October night in the Mission. Days of the Dead loom. Who is he? A ghost who loved to once “hang” on this street. How did he get here? Did he come through that side door? Is he of mine?
A father dead this spring past, a brother the previous. Neither had a cell phone. Would either still talk? What would I or you be told? Intimations of the future, the past? Unbalanced scores? An inequilibrium to be settled?
Or is this skull just a little vision into a parallel universe where things go on not much different. People chatting constantly. Maybe this is a new addition. The gods on the other side have rigged everyone up with play pretend cell-phones. Something to provide the living dead with some pleasure. “Hello, hello, this is your brother. This is your father.”

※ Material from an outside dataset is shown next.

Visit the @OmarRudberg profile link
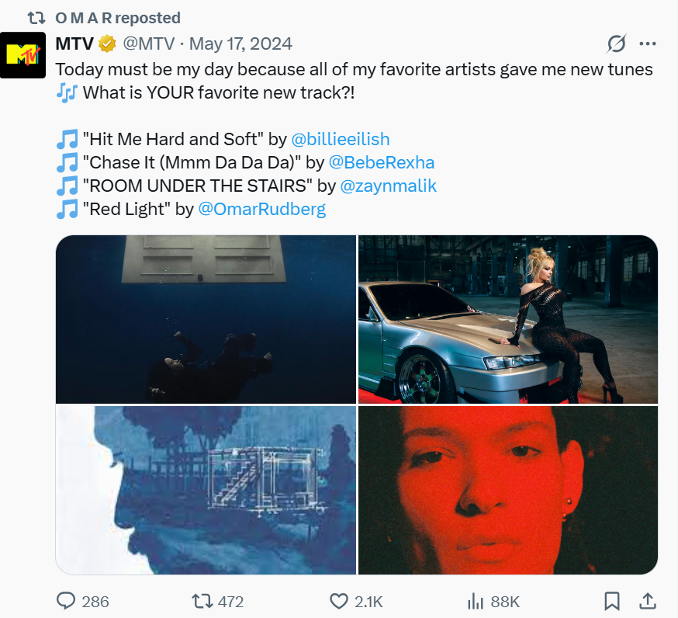click(262, 210)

Lots of luck, charmers. You dance with my eye. You dance with my love.
You dance on an absolute zero. You who break, charm, embrace the heart.
Welcome back. Good bye. Come again. All month.
*
Night Dancer: Ghost

In her youth she, too, was a tireless dancer, street strutter, the menacing queen. A shoe for each part, she could play the sweetest of lovers, the jilter, the traitor, the lover of three; a hip-swinging, round ass tantilizer, the bored, gone-to-hell mother, blow-it-all-out on the town in one, singular night. The ultimate tease, dare by night for you - night walker - to risk what you please.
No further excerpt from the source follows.